73.  The Irish Times were entitled to seek an order for the determination of a preliminary issue pursuant to O. 25 r. 1 in circumstances where they had filed a defence. Such an entitlement does not apply to the defendants in the other three proceedings. While it is arguable that there is a jurisdiction under O. 34  r. 2 or under the inherent jurisdiction in the High Court to order a trial of a preliminary issue where one party objects and/or pleadings have not closed, it is not necessary to reach a final conclusion on the availability of such a jurisdiction.  This is because such a jurisdiction could only arise on an exceptional basis in defamation proceedings where the facts at issue are agreed and a clear free standing issue of law suitable for preliminary hearing arises.  That is not the position in any of these cases.

74.  The evidence reveals that there is a factual dispute relating to whether the contents of each of the publications are a factually accurate reflection of what was said by the District Court judge in the courtroom.  There are also issues about the addition of extraneous matters in these articles.  The decision as to whether a publication is a fair and accurate report of court proceedings is a matter for a jury provided that there is at least some evidence to show that the publication is unfair and inaccurate.  In all the circumstances, the issue as to whether the articles are fair and accurate is properly left in the first instance to the trial judge. 

75.  The legal issue as to whether the privilege in s. 18 of the 1961 Act is qualified or absolute is a matter of law which must be decided by a judge alone.  This does not interfere with the right to trial by jury as the jury does not make decisions as to the law but makes decisions as to the facts.  In the particular circumstances of these cases, the evidence before the court does not demonstrate how there would be a saving of time or costs by having this matter heard as a preliminary issue.

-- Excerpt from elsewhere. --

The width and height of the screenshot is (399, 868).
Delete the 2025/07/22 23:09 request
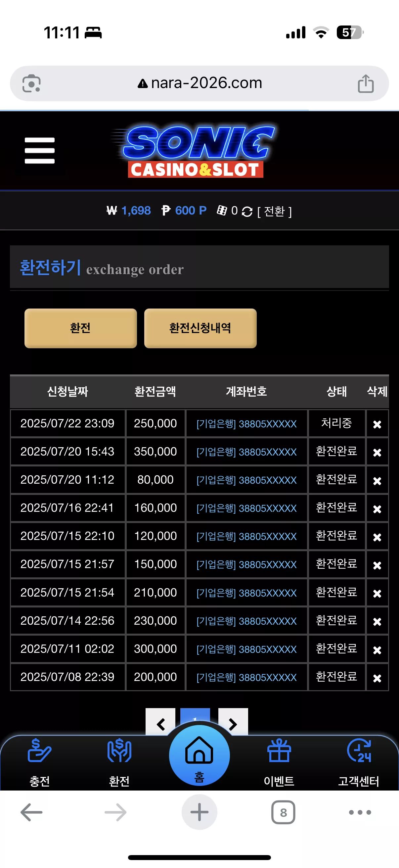coord(377,424)
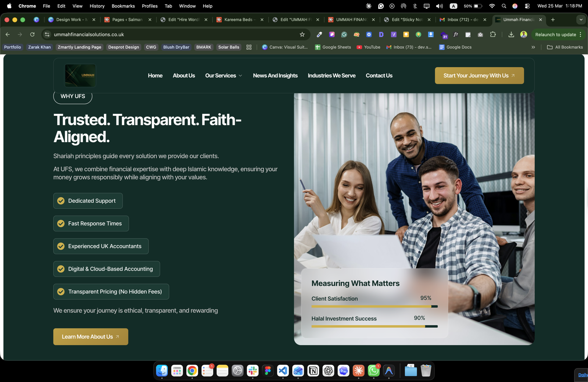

76.  As the appellant has been entirely successful in his appeals, it appears he is presumptively entitled, as a litigant in person, to his reasonable outlay and out of pocket expenses.  If the newspapers wish to contend for a different order they may file written submissions no longer than 1,000 words as to why that is so within a period of 14 days after this judgment is issued.  The appellant will then have a further 14 days to make his submissions.  If no submissions are filed, the order will be drawn up in the terms set out.

As this judgment is being delivered electronically my colleagues Haughton and Allen JJ have authorised me to record their agreement with the judgment and the orders proposed.